Written problem: Copy the rows word for word, starting at the line containing "Open the Contact page" and ending at the line containing "Action: (56, 587)". Include both of those lines.

Given records:
:::

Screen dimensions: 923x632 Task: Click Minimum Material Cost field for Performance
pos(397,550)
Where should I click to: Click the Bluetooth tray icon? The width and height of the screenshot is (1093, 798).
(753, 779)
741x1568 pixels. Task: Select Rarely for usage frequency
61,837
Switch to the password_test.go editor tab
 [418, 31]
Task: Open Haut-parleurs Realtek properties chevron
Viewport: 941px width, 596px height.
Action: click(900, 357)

:::

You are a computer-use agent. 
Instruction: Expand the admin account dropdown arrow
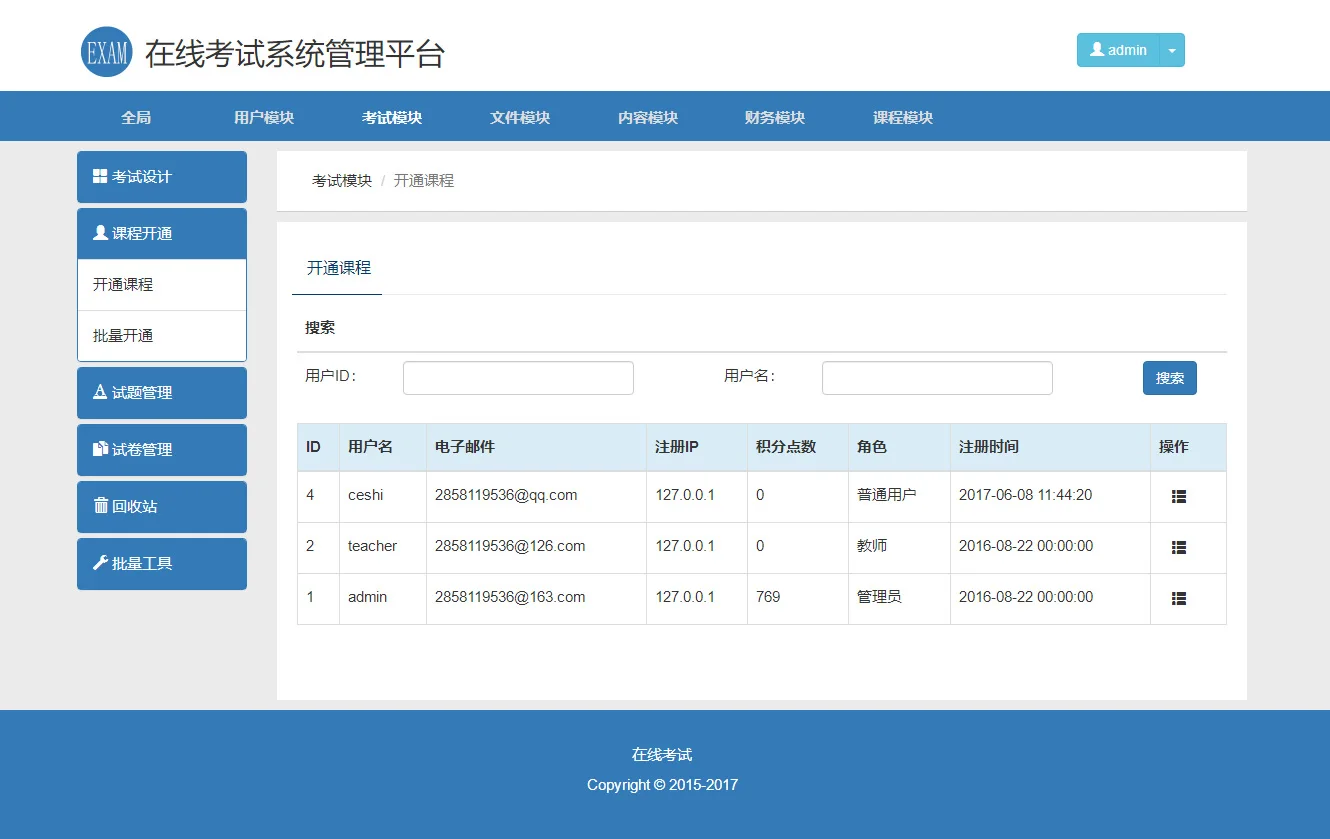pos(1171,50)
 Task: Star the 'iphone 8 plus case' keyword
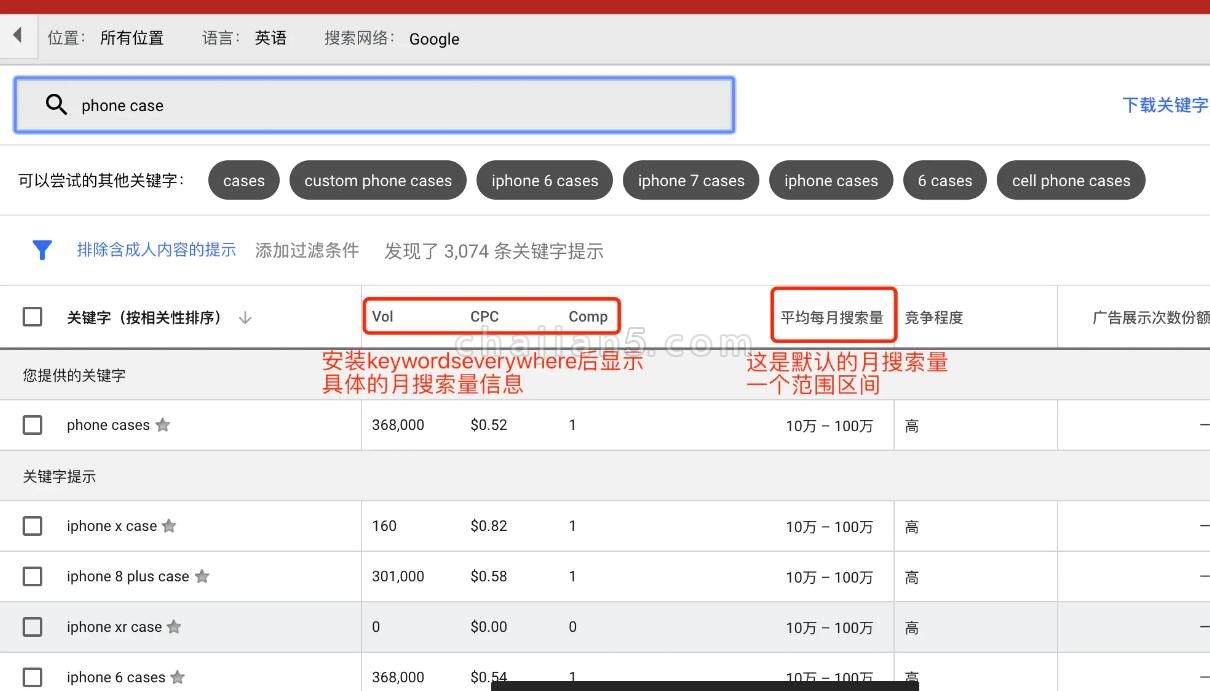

:::

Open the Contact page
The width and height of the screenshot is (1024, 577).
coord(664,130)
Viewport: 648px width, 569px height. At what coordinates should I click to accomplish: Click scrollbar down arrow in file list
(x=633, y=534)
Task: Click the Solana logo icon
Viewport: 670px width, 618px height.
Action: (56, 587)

:::

Result for this task:
Open the Contact page
The width and height of the screenshot is (1024, 577).
coord(664,130)
Viewport: 648px width, 569px height. At what coordinates should I click to accomplish: Click scrollbar down arrow in file list
(x=633, y=534)
Task: Click the Solana logo icon
Viewport: 670px width, 618px height.
Action: (56, 587)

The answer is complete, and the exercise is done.